Abstract

T vasoconstrictor assay (VCA) method published in FDA’s 1995 Guidance on bioequivalence of topical dermatologic corticosteroids is currently the only pharmacodynamic method approved by FDA for demonstrating bioequivalence of topical corticosteroid products (gels, creams, lotions, ointments, foams, tapes and sprays). The Guidance recommends a pilot dose durationresponse study to determine the appropriate dose duration for use in the pivotal study. In general, evaluation of bioequivalence by the VCA method has worked well over the last 20 years, but there remain several challenges in design and data analysis. For example, for the dose-response study the fit of the simple Emax model is not always optimal with low potency products, with products that show delayed vasoconstrictor (skin blanching) response, or with subjects that have low skin blanching (low Emax); for the pivotal study a too short or very long ED50 duration products can pose operational challenges.

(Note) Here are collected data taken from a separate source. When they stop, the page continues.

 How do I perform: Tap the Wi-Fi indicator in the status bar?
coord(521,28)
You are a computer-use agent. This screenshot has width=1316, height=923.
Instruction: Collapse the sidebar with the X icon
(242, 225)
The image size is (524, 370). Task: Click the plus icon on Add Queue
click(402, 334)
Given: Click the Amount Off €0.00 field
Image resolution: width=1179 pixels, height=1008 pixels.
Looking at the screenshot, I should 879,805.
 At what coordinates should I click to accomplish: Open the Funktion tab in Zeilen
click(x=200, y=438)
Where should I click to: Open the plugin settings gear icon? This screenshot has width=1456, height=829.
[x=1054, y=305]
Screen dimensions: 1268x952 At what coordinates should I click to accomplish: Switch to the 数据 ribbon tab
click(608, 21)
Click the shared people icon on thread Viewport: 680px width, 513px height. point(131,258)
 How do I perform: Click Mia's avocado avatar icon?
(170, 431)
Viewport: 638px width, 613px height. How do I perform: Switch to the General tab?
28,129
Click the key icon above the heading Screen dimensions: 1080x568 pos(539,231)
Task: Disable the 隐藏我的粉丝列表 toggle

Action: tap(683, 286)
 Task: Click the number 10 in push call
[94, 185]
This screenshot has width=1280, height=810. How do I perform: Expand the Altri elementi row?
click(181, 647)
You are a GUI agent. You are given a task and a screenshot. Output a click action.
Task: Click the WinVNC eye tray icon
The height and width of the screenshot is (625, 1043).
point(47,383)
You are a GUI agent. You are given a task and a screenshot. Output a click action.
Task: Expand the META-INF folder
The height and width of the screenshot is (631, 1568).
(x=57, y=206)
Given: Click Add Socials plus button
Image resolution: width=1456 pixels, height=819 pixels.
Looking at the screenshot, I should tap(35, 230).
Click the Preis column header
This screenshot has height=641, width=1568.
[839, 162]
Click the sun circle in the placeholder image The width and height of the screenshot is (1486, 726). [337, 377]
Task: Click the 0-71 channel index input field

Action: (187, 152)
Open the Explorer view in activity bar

Furthermore, the sample size recommendation in the Guidance of 40-60 qualifiers for pivotal studies may be too low for those products that show high intra-subject variability in vasoconstrictor response. Successful bioequivalence studies depend on the clinic’s ability to recruit a fair-skinned population of subjects that show high and consistent skin blanching to even low potency topical steroids so that within-subject variability in vasoconstrictor response is minimized. This presentation will discuss approaches for minimizing operational issues, estimating sample size, and evaluating reliability of blanching profiles for pivotal studies and will provide examples of design and data analysis challenges for dose-response and pivotal studies.